▶ **TASK**: Give the data back exactly as it stands.

Records contained in a dataset:
□ □ □ □ □

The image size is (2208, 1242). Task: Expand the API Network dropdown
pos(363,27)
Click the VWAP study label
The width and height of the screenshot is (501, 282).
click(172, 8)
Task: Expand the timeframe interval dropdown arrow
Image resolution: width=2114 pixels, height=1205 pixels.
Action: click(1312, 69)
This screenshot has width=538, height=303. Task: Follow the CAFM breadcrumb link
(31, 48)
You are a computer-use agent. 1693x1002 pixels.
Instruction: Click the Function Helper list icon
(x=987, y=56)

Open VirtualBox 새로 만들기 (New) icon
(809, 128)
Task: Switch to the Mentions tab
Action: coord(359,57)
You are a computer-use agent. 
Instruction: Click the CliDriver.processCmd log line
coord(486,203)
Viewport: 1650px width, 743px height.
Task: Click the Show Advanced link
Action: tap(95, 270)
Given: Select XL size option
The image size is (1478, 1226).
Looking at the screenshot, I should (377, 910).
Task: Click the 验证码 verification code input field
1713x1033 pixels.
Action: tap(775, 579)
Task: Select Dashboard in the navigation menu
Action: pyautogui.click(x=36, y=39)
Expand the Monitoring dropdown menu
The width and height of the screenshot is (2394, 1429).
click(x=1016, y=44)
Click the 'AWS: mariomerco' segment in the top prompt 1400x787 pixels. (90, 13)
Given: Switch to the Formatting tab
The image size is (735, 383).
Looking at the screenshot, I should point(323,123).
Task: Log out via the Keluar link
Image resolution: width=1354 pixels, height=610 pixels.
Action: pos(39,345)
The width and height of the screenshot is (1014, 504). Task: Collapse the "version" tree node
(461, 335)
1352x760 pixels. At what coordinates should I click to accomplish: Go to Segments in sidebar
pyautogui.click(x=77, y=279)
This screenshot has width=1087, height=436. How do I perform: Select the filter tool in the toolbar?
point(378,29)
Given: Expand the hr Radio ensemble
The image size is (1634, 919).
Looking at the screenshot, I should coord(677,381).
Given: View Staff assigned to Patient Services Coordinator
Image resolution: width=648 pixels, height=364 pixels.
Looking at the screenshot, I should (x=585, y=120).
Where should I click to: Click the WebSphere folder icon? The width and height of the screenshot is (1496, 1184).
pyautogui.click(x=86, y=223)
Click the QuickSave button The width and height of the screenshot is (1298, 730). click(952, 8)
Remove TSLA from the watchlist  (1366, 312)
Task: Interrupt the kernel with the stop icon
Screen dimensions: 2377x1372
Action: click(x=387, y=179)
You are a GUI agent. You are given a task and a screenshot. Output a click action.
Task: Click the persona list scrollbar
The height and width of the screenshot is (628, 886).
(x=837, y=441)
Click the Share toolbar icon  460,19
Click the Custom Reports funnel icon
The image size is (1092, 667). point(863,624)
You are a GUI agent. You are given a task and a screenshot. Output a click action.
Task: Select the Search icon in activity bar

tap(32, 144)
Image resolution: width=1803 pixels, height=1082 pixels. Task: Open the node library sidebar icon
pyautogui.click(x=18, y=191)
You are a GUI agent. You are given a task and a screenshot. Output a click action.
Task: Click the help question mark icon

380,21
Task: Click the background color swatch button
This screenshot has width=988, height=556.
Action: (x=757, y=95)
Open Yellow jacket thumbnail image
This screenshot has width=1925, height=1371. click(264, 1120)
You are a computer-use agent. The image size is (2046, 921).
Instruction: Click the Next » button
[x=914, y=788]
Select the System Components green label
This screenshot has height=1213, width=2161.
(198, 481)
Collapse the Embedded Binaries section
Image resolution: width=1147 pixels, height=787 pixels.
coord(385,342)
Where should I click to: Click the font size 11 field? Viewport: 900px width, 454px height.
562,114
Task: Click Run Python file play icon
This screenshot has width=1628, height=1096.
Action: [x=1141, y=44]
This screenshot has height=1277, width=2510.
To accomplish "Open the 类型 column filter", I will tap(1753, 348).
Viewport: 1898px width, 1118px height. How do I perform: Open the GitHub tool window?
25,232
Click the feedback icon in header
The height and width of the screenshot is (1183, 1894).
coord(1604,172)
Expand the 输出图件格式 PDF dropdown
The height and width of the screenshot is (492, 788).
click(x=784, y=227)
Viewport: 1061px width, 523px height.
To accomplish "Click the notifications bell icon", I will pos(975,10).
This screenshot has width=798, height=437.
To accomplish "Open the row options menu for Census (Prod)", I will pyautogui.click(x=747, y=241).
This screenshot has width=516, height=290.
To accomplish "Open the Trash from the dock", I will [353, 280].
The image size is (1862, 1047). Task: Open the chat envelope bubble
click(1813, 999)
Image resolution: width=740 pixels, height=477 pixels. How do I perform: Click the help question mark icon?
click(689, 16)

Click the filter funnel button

□ □ □ □ □

▶ **OUTPUT FOR THIS EXERCISE**:
The image size is (2208, 1242). Task: Expand the API Network dropdown
pos(363,27)
Click the VWAP study label
The width and height of the screenshot is (501, 282).
click(172, 8)
Task: Expand the timeframe interval dropdown arrow
Image resolution: width=2114 pixels, height=1205 pixels.
Action: click(1312, 69)
This screenshot has width=538, height=303. Task: Follow the CAFM breadcrumb link
(31, 48)
You are a computer-use agent. 1693x1002 pixels.
Instruction: Click the Function Helper list icon
(x=987, y=56)

Open VirtualBox 새로 만들기 (New) icon
(809, 128)
Task: Switch to the Mentions tab
Action: coord(359,57)
You are a computer-use agent. 
Instruction: Click the CliDriver.processCmd log line
coord(486,203)
Viewport: 1650px width, 743px height.
Task: Click the Show Advanced link
Action: tap(95, 270)
Given: Select XL size option
The image size is (1478, 1226).
Looking at the screenshot, I should (377, 910).
Task: Click the 验证码 verification code input field
1713x1033 pixels.
Action: tap(775, 579)
Task: Select Dashboard in the navigation menu
Action: pyautogui.click(x=36, y=39)
Expand the Monitoring dropdown menu
The width and height of the screenshot is (2394, 1429).
click(x=1016, y=44)
Click the 'AWS: mariomerco' segment in the top prompt 1400x787 pixels. (90, 13)
Given: Switch to the Formatting tab
The image size is (735, 383).
Looking at the screenshot, I should point(323,123).
Task: Log out via the Keluar link
Image resolution: width=1354 pixels, height=610 pixels.
Action: pos(39,345)
The width and height of the screenshot is (1014, 504). Task: Collapse the "version" tree node
(461, 335)
1352x760 pixels. At what coordinates should I click to accomplish: Go to Segments in sidebar
pyautogui.click(x=77, y=279)
This screenshot has width=1087, height=436. How do I perform: Select the filter tool in the toolbar?
point(378,29)
Given: Expand the hr Radio ensemble
The image size is (1634, 919).
Looking at the screenshot, I should coord(677,381).
Given: View Staff assigned to Patient Services Coordinator
Image resolution: width=648 pixels, height=364 pixels.
Looking at the screenshot, I should (x=585, y=120).
Where should I click to: Click the WebSphere folder icon? The width and height of the screenshot is (1496, 1184).
pyautogui.click(x=86, y=223)
Click the QuickSave button The width and height of the screenshot is (1298, 730). click(952, 8)
Remove TSLA from the watchlist  (1366, 312)
Task: Interrupt the kernel with the stop icon
Screen dimensions: 2377x1372
Action: click(x=387, y=179)
You are a GUI agent. You are given a task and a screenshot. Output a click action.
Task: Click the persona list scrollbar
The height and width of the screenshot is (628, 886).
(x=837, y=441)
Click the Share toolbar icon  460,19
Click the Custom Reports funnel icon
The image size is (1092, 667). point(863,624)
You are a GUI agent. You are given a task and a screenshot. Output a click action.
Task: Select the Search icon in activity bar

tap(32, 144)
Image resolution: width=1803 pixels, height=1082 pixels. Task: Open the node library sidebar icon
pyautogui.click(x=18, y=191)
You are a GUI agent. You are given a task and a screenshot. Output a click action.
Task: Click the help question mark icon

380,21
Task: Click the background color swatch button
This screenshot has width=988, height=556.
Action: (x=757, y=95)
Open Yellow jacket thumbnail image
This screenshot has width=1925, height=1371. click(264, 1120)
You are a computer-use agent. The image size is (2046, 921).
Instruction: Click the Next » button
[x=914, y=788]
Select the System Components green label
This screenshot has height=1213, width=2161.
(198, 481)
Collapse the Embedded Binaries section
Image resolution: width=1147 pixels, height=787 pixels.
coord(385,342)
Where should I click to: Click the font size 11 field? Viewport: 900px width, 454px height.
562,114
Task: Click Run Python file play icon
This screenshot has width=1628, height=1096.
Action: [x=1141, y=44]
This screenshot has height=1277, width=2510.
To accomplish "Open the 类型 column filter", I will tap(1753, 348).
Viewport: 1898px width, 1118px height. How do I perform: Open the GitHub tool window?
25,232
Click the feedback icon in header
The height and width of the screenshot is (1183, 1894).
coord(1604,172)
Expand the 输出图件格式 PDF dropdown
The height and width of the screenshot is (492, 788).
click(x=784, y=227)
Viewport: 1061px width, 523px height.
To accomplish "Click the notifications bell icon", I will pos(975,10).
This screenshot has width=798, height=437.
To accomplish "Open the row options menu for Census (Prod)", I will pyautogui.click(x=747, y=241).
This screenshot has width=516, height=290.
To accomplish "Open the Trash from the dock", I will [353, 280].
The image size is (1862, 1047). Task: Open the chat envelope bubble
click(1813, 999)
Image resolution: width=740 pixels, height=477 pixels. How do I perform: Click the help question mark icon?
click(689, 16)

Click the filter funnel button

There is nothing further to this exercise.